When admiring yesterday’s further clearance work by Martin I had
noticed the amount of blooms gracing Lady Emma Hamilton, and determined to come back today with my camera.
More roses, in the Rose Garden
and elsewhere, are clinging on to summer
in this season of dahlias and
Japanese anemones.
I also admired pink petunias, white myrtle and marguerites, pale lilac crinum lilies, yellow St John’s wort, and red/purple fuchsia Magellanica.
Some areas, like the Pond Bed, the entrance to the Back Drive, and the patio, contain their own range of blooms.
As usual, all the images bear titles in the galleries.
When Jackie noticed me pointing in her direction while she was
working on the patio she hid behind an owl.
By lunchtime the Head Gardener had finished clearing the patio and its surroundings, including refurbishing the Butler sinks. The wind, though now much cooler, persisted in blowing down the pot planted on the water fountain – she had already righted it 5 times before I set it on the ground.
I have chosen to display these blooms in location and current condition.

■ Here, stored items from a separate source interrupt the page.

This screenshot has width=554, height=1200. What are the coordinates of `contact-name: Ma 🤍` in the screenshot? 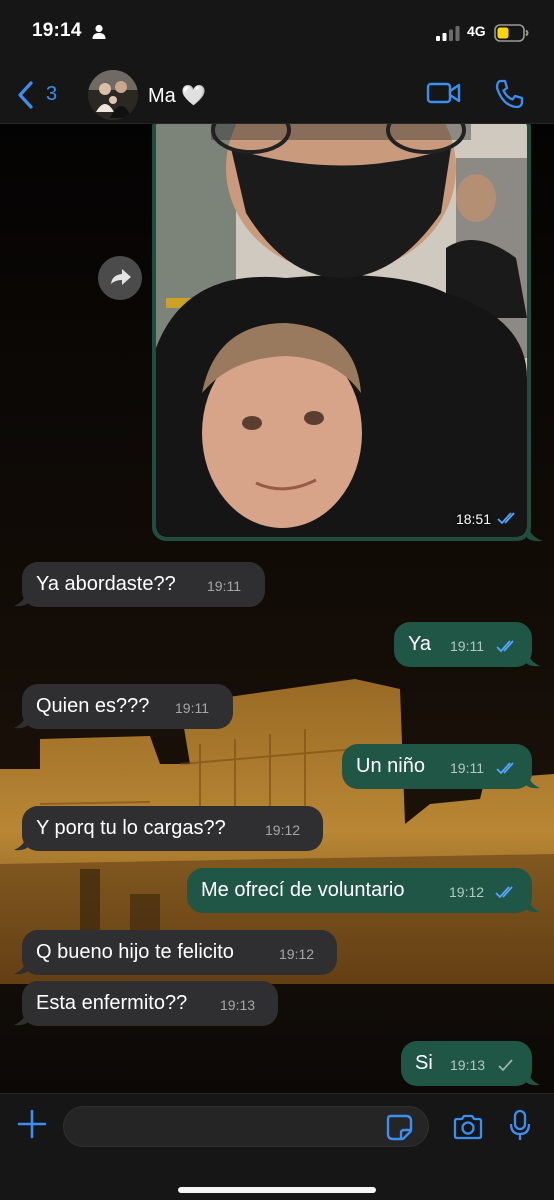 It's located at (177, 96).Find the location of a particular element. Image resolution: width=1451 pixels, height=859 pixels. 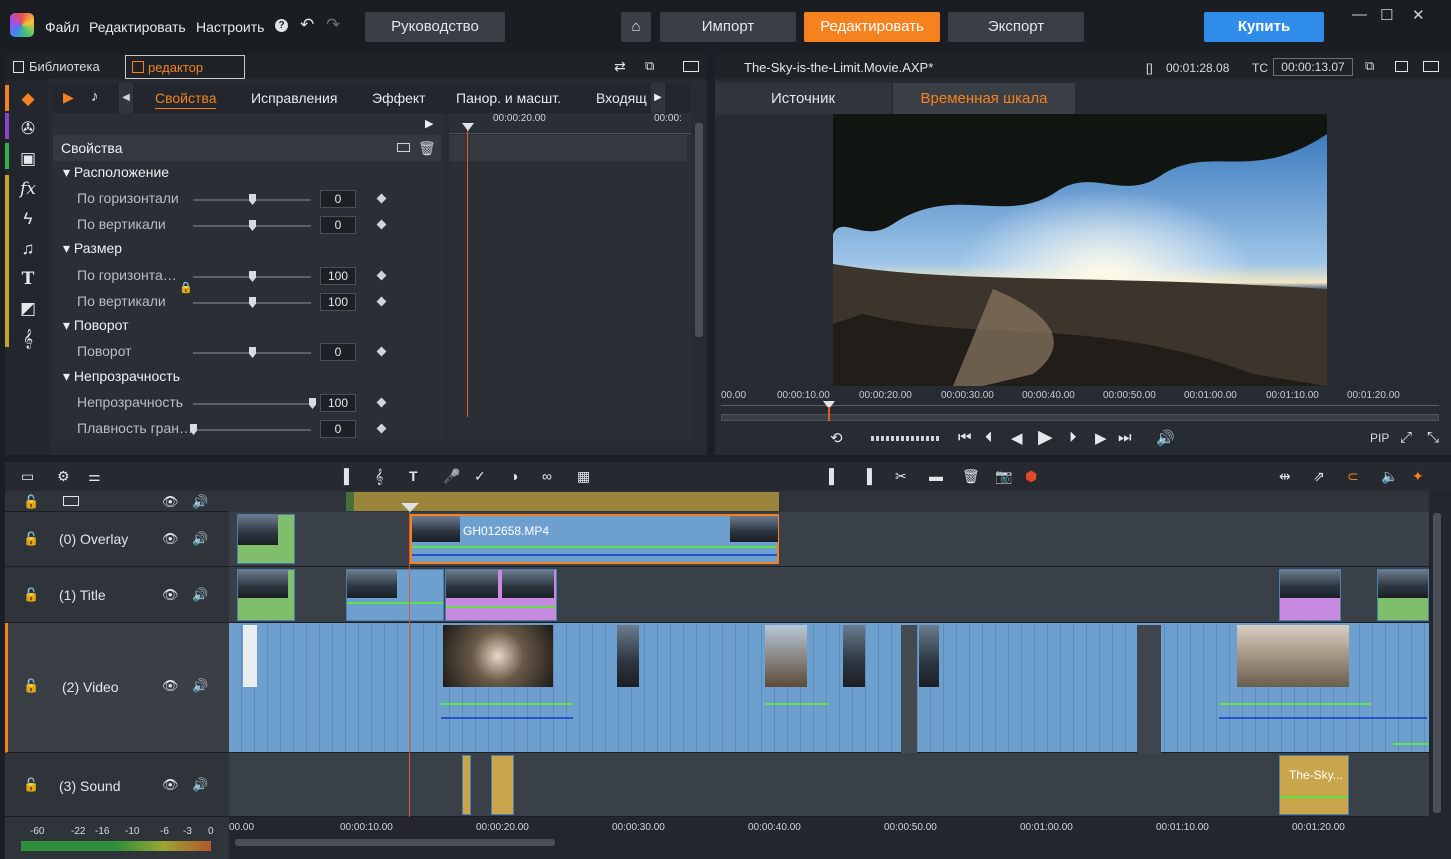

size-y-slider is located at coordinates (252, 302).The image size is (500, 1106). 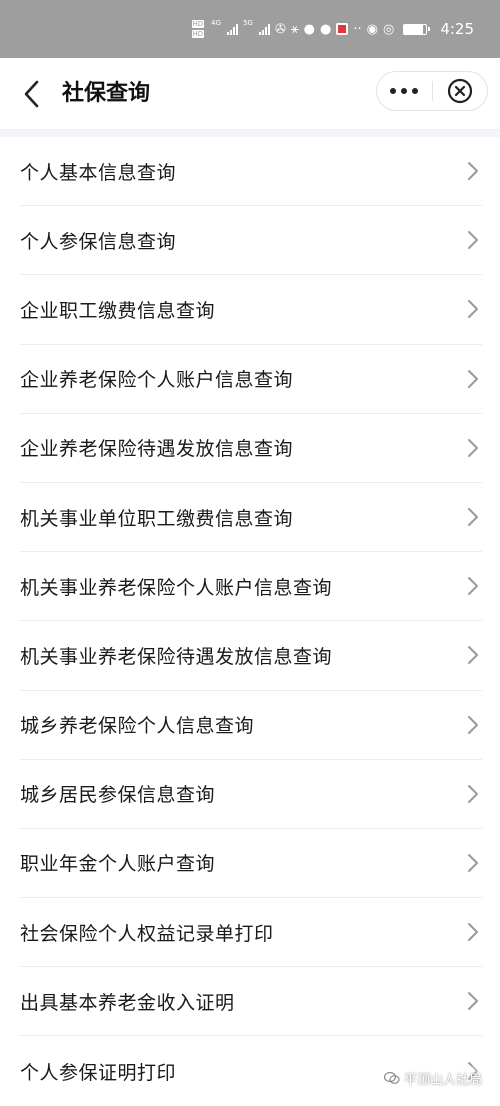 What do you see at coordinates (118, 864) in the screenshot?
I see `menu-item-label: 职业年金个人账户查询` at bounding box center [118, 864].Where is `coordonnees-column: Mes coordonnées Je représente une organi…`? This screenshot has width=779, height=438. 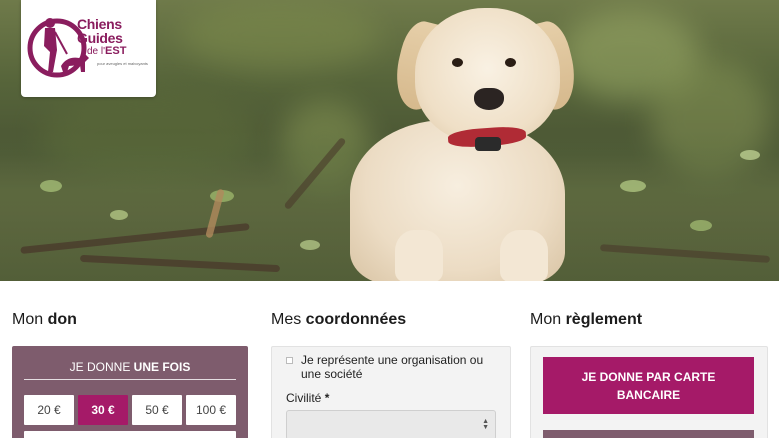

Jackie rarely uses a recipe and is sometimes reluctant to apply a name to a dish she serves for dinner. So it was today; it was certainly a delicious minced beef sauce containing chillies, onions and stuff on a bed of pasta which probably has a name – it was one of those where you can stick the prongs of your fork into the tubes making it easier to manage than spaghetti. I drank more of the Merlot with mine.